SeaWorld San Diego one-ups Orlando with an entire Sesame Street park
SeaWorld Entertainment and Sesame Workshop revealed Monday that they are opening the country’s second Sesame Place park in San Diego in spring 2021, a bigger project than the Sesame Street land it opened in Orlando earlier this year.
The new 17-acre Sesame Street Place will be an adjacent park next to Sea World San Diego. The space is currently occupied by the water park, Aquatica San Diego, which will have its final season next year.
The company is not closing Aquatica Orlando, said Orlandobased SeaWorld spokeswoman Suzanne Pelisson-Beasley on Monday. Aquatica Orlando has invested in new attractions recently, opening two new water rides in two years.
Pelisson-Beasley said she couldn’t speak to the business decision about why San Diego got the full park and Orlando didn’t. Monday’s announcement is important to the company because it puts Sesame Street on both the east and west coasts, she said.
Orlando’s 6-acre Sesame Street land was the largest expansion inside the company’s parks, Pelisson-Beasley added.
The first Sesame Place theme park opened almost 40 years ago outside Philadelphia.
The announcement continues a pivot by Orlando-based SeaWorld away from live animal shows.
It also is part of an expanding partnership between SeaWorld and Sesame Street, which is celebrating its 50th birthday this year. Officials wouldn’t disclose the cost of the park.
Steve Youngwood, president of media and education and chief operating officer of Sesame Workshop, the nonprofit behind Sesame Street, said the two brands have common objectives.
“We want to engage and educate families. We mutually respect each side’s expertise and we collaborate together to make it work,” Youngwood said.

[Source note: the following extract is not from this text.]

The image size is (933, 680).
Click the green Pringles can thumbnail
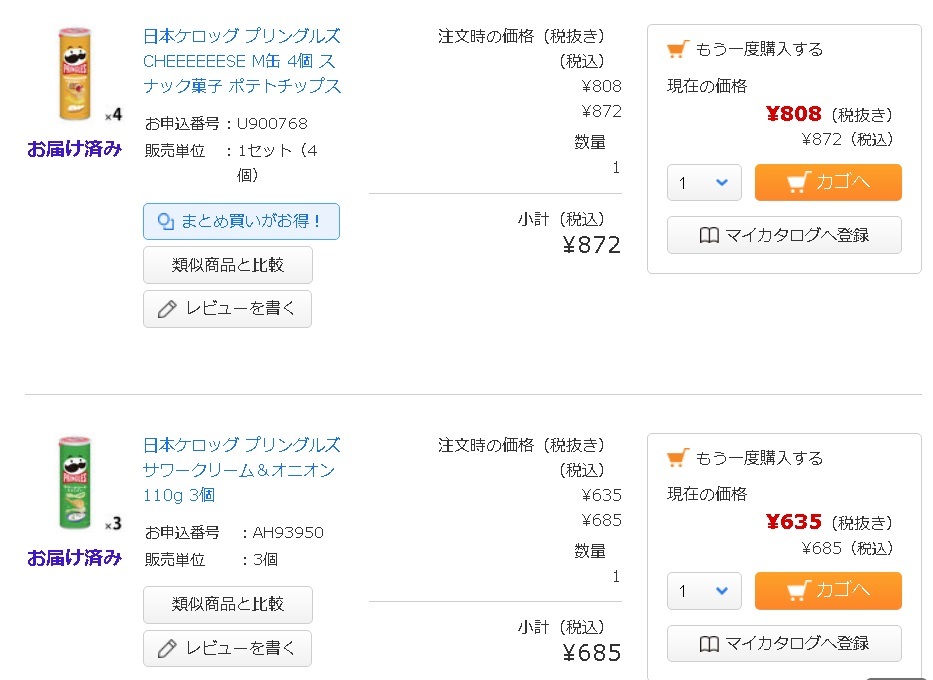coord(75,482)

SeaWorld revealed the end of its breeding program in March 2016, after years of pressure from animal rights advocates and shifting public opinion about orcas being held in captivity.
The protests intensified after the release of the 2013 documentary “Blackfish,” which focused on the life of Tilikum, a killer whale responsible for killing trainer Dawn Brancheau when he dragged her into a pool in front of shocked visitors in 2010.

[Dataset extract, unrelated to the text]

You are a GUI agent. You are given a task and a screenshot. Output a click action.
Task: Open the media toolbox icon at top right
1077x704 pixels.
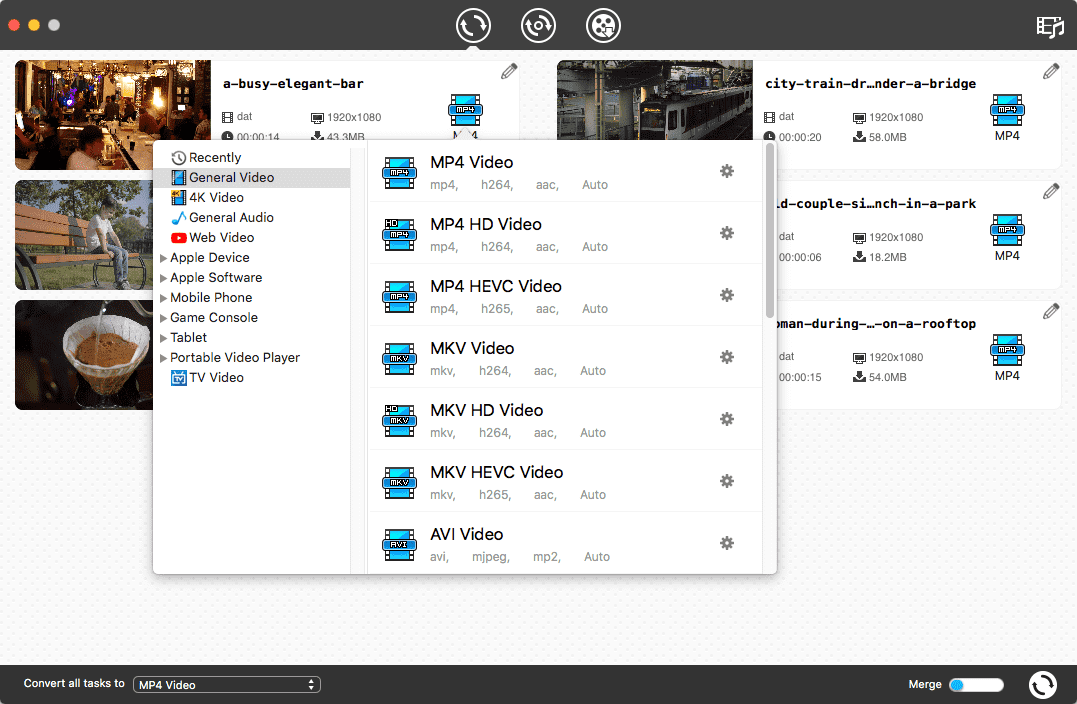click(1050, 27)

The company in the past year, though, has seen a reversal of fortune. Attendance was up 8.6% during the 2018 fiscal year, as was revenue. For the first half of this year, attendance was up 1.7%.
San Diego’s new park is also the first major announcement made after SeaWorld’s CEO Gus Antorcha said he was leaving the company in mid-September after feuding with the board of directors. Antorcha’s departure means the company is once again searching for a permanent leader.

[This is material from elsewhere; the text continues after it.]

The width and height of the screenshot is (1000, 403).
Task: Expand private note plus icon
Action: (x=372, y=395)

In the past year, SeaWorld also has been offering specialized services at its parks for visitors with autism, and Sesame Street Place in San Diego will also offer those services.
The San Diego park will be slightly larger than the Sesame Street park near Philadelphia. Construction will start in Aquatica’s offseason and resume after Aquatica closes for the season next year.
The park’s opening in San Diego will open the Sesame Street experience to the western U.S., as well as to visitors from Mexico and Latin America, said Marilyn Hannes, president of SeaWorld San Diego.
“I think we will pull a more international audience,” Hannes said.